For example, the concept of sonder emerged not from an AI definition, but from the user’s lived experience of emotional tension in social interaction. The AI’s response helped refine and structure that experience into a usable methodological term. Similarly, epistemic tempo was named by the user during a critique of academic time structures; the AI later helped articulate its theoretical utility.
The analytical dimensions used in this study—Origin, Function, Tone, Thematic Tag, and Phase—were initially surfaced by the AI through comprehensive analysis of the nine transcript sessions. These categories emerged as part of the AI’s pattern recognition capabilities, which grouped recurring themes and linguistic structures across the dataset.

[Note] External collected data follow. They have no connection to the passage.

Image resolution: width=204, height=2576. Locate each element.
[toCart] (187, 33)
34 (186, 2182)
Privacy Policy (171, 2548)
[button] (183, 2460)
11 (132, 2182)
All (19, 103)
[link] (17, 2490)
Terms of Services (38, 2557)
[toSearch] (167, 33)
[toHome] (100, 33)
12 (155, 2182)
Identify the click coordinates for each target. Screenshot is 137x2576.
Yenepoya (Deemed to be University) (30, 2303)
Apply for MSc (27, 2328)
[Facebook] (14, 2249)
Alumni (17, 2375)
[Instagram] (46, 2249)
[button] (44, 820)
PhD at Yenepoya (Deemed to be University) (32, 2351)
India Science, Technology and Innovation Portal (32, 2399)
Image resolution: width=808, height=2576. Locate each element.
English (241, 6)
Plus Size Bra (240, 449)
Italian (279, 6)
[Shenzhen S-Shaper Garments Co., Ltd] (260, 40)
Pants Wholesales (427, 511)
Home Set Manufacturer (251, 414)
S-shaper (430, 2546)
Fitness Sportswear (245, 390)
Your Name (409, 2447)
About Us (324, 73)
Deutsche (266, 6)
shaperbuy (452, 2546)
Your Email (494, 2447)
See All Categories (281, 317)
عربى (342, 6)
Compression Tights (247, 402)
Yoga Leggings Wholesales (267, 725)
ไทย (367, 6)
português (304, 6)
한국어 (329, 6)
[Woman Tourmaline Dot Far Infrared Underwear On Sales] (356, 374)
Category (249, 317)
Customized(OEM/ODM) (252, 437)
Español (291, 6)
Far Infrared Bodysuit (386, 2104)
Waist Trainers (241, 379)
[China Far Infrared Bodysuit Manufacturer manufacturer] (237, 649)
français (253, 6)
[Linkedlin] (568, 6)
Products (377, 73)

However, they were not accepted at face value: each proposed category was reviewed, challenged, and recursively refined through human judgment.
Importantly, these dimensions did not emerge in a theoretical vacuum. They are grounded in the Intentional Use Philosophy developed by me during the course of the project and formalized in the companion manuscript Conversations With AI. That philosophy emphasizes recursive self-examination, epistemic rhythm, and intentional authorship. As such, these analytic dimensions were not merely labels applied to content—they were methodologically encoded expressions of the broader philosophical architecture behind the project. While AI assisted in surfacing and organizing patterns, the categories themselves reflected prior dialogic formulations of meaning and were shaped by my evolving framework of reflexive inquiry.
I engaged the AI with prompts such as: “Does this label distinguish function from tone?” or “Is this dimension consistent across the broader data set?”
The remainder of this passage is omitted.